Milkman is a tale of gossip and hearsay, silence and deliberate deafness. It is the story of inaction with enormous consequences.
Washington Black by Esi Edugyan
When two English brothers take the helm of a Barbados sugar plantation, nervousness and fear run high. Washington Black - an eleven year-old field slave who has known no other life - is aghast to find himself selected as personal servant to one of these men. His new master is the eccentric Christopher Wilde - naturalist, explorer, scientist, inventor and abolitionist - whose single-minded pursuit of the perfect aerial machine mystifies all around him. Then, on a disastrous voyage of escape, Wilde disappears. Washington is forced to make his way back to the civilized world alone. One day, however, a man appears in the doorway of his new life, making claims of the past. Is this truly the long-lost Wilde? If so, what are the real motives for his return? And is it possible that his resurrection will destroy everything?

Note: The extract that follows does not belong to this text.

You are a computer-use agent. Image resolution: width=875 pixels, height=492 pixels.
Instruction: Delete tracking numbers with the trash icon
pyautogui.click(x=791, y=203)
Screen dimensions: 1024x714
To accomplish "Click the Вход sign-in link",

Based on an infamous 19th century criminal case, Washington Black tells the story of a world destroyed and made whole again, where certainty seems unattainable, and men must remain strangers even to themselves.

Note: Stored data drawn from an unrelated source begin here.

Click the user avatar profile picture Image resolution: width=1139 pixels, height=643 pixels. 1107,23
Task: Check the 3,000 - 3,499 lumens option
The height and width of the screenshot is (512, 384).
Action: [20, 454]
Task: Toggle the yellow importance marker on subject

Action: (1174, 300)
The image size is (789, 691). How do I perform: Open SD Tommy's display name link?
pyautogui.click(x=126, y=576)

Everything Under by Daisy Johnson
Words are important to Gretel, always have been. As a child, she lived on a canal boat with her mother, and together they invented a language that was just their own. She hasn't seen her mother since the age of sixteen, though - almost a lifetime ago - and those memories have faded. Now she works as a lexicographer, updating dictionary entries, which suits her solitary nature. A phone call from the hospital interrupts Gretel's isolation and throws up questions from long ago. She begins to remember the private vocabulary of her childhood. She remembers other things, too: the wild years spent on the river; the strange, lonely boy who came to stay on the boat one winter; and the creature in the water - a canal thief? - swimming upstream, getting ever closer. In the end there will be nothing for Gretel to do but go back.
The Mars Room by Rachel Kushner
It's 2003 and Romy Hall is at the start of two consecutive life sentences at Stanville Women's Correctional Facility, deep in California's Central Valley. Outside is the world from which she has been severed: the San Francisco of her youth and her young son, Jackson. Inside is a new reality: thousands of women hustling for the bare essentials needed to survive; the bluffing and pageantry and casual acts of violence by guards and prisoners alike; and the deadpan absurdities of institutional living, which Kushner evokes with great humor and precision.
The Overstory by Richard Powers
An Air Force loadmaster in the Vietnam War is shot out of the sky, then saved by falling into a banyan. An artist inherits a hundred years of photographic portraits, all of the same doomed American chestnut. A hard-partying undergraduate in the late 1980s electrocutes herself, dies, and is sent back into life by creatures of air and light. A hearing- and speech-impaired scientist discovers that trees are communicating with one another.
A novel of activism and natural-world power presents interlocking fables about nine remarkable strangers who are summoned in different ways by trees for an ultimate, brutal stand to save the continent's few remaining acres of virgin forest.
The Long Take by Robin Robertson
Walker is a D-Day veteran with post-traumatic stress disorder; he can’t return home to rural Nova Scotia, and looks instead to the city for freedom, anonymity and repair. While Walker tries to piece his life together, America is beginning to come apart: deeply paranoid, doubting its own certainties, riven by social and racial division, spiralling corruption and the collapse of the inner cities.
The Long Take is about a good man, brutalised by war, haunted by violence and apparently doomed to return to it – yet resolved to find kindness again, in the world and in himself.
We have ordered The Long Take and are eagerly awaiting its arrival.